EXERCISE BRIEF: Lines in the listing that hold the string "grid" need to be tallied, and the total given alone.

DATA EXTRACT:
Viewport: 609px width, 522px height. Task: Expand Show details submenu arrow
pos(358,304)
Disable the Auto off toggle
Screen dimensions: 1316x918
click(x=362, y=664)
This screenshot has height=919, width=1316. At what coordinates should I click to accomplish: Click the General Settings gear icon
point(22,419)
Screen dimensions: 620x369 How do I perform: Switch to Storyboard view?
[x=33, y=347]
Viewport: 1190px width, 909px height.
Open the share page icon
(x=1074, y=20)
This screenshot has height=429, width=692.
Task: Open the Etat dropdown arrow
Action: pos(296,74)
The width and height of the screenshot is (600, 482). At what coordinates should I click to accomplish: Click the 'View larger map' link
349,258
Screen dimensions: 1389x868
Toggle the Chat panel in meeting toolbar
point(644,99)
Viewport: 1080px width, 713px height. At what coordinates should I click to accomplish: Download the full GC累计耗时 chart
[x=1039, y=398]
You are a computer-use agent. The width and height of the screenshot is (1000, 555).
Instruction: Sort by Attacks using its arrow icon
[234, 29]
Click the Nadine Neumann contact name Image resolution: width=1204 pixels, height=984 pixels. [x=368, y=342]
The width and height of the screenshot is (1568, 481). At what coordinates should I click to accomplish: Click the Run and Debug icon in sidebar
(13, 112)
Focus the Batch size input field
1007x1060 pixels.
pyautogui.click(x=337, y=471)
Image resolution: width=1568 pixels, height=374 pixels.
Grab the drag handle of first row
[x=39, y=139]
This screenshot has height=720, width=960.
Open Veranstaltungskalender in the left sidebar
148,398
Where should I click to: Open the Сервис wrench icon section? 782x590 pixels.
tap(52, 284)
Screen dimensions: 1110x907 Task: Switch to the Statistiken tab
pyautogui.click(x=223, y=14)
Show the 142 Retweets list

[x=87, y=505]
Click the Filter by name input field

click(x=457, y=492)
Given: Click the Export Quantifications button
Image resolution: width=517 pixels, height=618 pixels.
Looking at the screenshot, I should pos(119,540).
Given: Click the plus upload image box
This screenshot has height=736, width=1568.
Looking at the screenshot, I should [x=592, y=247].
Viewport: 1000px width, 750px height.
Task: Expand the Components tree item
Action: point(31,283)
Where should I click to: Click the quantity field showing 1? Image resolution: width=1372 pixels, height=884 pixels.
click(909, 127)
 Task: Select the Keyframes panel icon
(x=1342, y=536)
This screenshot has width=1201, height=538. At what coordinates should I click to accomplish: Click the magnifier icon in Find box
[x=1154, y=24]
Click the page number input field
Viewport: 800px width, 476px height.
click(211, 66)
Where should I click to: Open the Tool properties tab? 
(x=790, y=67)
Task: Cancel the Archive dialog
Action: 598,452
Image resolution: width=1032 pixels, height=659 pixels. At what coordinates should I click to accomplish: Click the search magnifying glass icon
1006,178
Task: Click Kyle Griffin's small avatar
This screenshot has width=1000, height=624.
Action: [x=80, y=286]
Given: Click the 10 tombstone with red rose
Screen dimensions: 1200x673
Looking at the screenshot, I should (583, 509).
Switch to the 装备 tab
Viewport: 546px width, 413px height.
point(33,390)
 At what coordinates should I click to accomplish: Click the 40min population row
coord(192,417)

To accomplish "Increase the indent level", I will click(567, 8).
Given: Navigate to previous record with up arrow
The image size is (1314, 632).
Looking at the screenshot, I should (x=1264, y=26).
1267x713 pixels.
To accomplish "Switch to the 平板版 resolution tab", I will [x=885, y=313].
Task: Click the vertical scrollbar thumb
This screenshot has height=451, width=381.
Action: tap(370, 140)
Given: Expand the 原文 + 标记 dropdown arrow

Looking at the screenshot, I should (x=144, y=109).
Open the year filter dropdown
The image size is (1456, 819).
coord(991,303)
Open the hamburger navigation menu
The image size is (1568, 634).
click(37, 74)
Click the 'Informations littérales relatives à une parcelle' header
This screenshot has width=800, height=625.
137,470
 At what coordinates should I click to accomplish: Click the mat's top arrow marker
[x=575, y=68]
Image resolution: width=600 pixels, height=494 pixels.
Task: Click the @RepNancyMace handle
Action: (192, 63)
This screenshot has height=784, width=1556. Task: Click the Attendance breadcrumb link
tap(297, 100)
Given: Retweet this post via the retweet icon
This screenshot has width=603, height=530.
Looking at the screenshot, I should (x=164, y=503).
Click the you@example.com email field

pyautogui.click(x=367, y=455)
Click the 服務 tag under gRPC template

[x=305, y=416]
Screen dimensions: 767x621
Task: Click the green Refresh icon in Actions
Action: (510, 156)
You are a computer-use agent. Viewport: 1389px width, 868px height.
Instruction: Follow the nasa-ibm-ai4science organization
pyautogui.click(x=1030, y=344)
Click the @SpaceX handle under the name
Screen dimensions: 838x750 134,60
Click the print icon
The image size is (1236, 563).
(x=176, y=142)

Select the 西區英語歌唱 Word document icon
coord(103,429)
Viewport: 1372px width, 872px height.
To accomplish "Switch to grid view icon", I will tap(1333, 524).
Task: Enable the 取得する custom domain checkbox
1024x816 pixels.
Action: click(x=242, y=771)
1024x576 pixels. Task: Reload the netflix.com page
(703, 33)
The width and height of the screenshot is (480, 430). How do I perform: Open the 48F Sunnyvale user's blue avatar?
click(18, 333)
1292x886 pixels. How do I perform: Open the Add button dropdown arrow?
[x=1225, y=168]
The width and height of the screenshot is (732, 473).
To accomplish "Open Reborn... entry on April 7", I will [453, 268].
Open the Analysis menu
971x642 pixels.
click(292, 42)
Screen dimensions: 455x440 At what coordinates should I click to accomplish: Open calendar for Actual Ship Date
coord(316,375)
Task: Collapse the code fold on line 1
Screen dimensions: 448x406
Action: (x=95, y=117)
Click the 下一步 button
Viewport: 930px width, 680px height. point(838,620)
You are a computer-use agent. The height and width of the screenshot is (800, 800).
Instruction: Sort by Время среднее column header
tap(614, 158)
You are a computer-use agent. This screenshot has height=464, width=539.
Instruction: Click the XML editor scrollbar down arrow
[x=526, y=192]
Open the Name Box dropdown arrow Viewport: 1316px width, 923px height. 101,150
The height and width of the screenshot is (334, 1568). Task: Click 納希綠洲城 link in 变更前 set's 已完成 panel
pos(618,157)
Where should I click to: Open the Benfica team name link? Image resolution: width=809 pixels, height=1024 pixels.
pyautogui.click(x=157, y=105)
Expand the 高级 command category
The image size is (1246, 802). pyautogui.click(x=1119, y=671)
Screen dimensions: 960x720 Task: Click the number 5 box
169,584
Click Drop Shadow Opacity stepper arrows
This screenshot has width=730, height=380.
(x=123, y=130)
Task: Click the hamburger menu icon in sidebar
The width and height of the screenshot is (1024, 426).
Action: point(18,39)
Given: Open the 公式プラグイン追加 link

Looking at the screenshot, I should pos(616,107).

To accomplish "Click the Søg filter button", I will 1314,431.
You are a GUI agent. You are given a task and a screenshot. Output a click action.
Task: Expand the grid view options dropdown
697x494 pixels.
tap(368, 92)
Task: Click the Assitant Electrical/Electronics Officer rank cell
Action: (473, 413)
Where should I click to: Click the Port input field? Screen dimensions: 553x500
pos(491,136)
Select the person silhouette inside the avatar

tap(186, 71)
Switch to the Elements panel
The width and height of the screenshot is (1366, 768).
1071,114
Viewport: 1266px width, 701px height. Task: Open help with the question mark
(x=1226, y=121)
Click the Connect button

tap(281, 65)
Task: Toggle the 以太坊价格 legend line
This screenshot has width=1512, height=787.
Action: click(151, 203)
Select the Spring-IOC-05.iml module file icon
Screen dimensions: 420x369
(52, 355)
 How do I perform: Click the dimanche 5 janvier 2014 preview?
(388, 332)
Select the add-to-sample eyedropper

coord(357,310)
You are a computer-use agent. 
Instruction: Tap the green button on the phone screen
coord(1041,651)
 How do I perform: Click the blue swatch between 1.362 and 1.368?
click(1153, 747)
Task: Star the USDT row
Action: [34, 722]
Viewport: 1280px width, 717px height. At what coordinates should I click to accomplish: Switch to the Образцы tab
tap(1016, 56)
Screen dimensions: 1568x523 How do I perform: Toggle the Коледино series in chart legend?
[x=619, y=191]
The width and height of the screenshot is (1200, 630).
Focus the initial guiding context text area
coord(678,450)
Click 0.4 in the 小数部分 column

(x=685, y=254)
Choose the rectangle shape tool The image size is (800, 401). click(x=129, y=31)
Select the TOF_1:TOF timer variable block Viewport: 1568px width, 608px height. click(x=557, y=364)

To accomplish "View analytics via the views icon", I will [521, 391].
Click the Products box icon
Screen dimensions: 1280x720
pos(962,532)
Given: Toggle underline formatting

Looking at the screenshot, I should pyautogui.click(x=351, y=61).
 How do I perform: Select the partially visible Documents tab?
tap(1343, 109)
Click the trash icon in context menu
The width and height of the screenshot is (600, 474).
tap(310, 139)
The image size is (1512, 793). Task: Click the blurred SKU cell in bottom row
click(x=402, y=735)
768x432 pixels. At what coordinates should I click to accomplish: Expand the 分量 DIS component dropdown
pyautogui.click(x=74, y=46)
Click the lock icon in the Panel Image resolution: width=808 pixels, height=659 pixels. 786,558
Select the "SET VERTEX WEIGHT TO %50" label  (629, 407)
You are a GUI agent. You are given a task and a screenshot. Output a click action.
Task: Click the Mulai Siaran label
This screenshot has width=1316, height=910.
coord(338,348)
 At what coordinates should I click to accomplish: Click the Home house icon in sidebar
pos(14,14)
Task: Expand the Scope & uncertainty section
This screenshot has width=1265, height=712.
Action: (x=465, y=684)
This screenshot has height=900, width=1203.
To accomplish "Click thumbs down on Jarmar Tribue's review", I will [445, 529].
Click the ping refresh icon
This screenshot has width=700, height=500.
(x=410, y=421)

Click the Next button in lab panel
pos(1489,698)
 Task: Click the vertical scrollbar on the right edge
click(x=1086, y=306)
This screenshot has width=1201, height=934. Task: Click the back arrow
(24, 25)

RESULT FOR THIS EXERCISE: 2